The Mexican Peso (MXN) continued its impressive winning streak against the US Dollar (USD) on Friday, reaching new highs as the Greenback faltered under the weight of recent weak economic data. The MXN’s gains were further fueled by hawkish comments from Banxico Deputy Governor Jonathan Heath, who echoed the Fed’s cautious approach to rate cuts.
Market Drivers: Weak US Data and Hawkish Banxico Commentary
- US Economic Slowdown Concerns: Disappointing ISM Services PMI and rising jobless claims have raised concerns about the US economy’s health, leading to increased speculation of Fed rate cuts and weakening the US Dollar.

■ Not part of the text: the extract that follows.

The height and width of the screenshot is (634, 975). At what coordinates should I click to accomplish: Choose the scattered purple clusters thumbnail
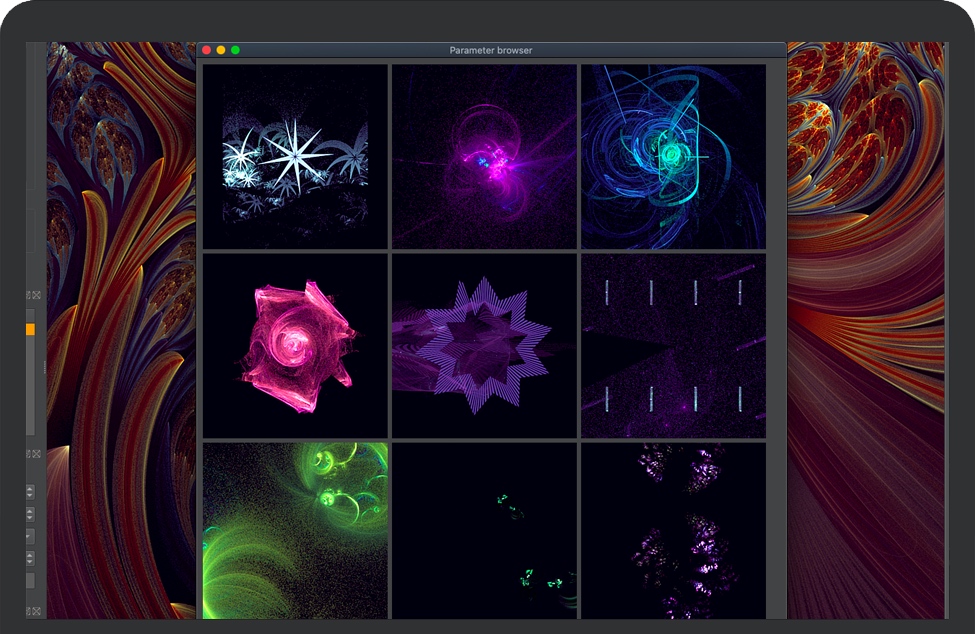tap(673, 530)
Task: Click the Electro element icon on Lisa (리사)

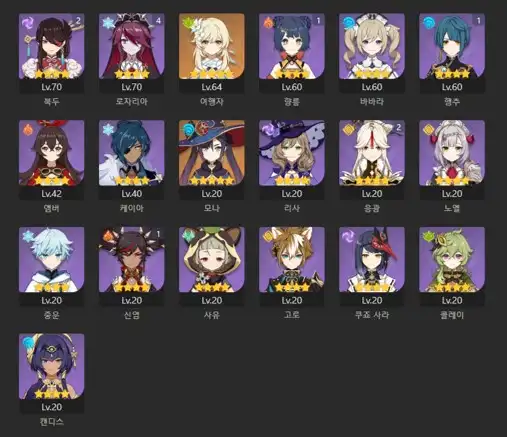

- Banxico’s Hawkish Stance: Deputy Governor Heath’s comments, emphasizing the need for sustained evidence of disinflation before considering rate cuts, have boosted confidence in the Mexican central bank’s commitment to price stability.
- Easing Political Risks in Europe: Reduced concerns about the outcome of French elections have supported the Euro, indirectly benefiting the MXN.
Technical Analysis: USD/MXN Slide Continues, Targeting Key Support
The USD/MXN pair is extending its decline, with the June 24th swing low of 17.87 acting as the next key support level. A break below this level could confirm a new downtrend and potentially target the 50-day Simple Moving Average (SMA) at 17.50.
The pair’s recent price action suggests a potential shift towards a sideways trend, but further confirmation is needed. A rebound above 18.59 would signal a resumption of the uptrend, targeting 18.68 and 19.00.
Key Takeaways:
- The Mexican Peso is strengthening against the US Dollar as weaker US economic data and hawkish Banxico commentary fuel the rally.
- The upcoming US Nonfarm Payrolls (NFP) report could further impact the pair’s trajectory.
- Technical analysis suggests a potential continuation of the USD/MXN downtrend, with key support levels to watch.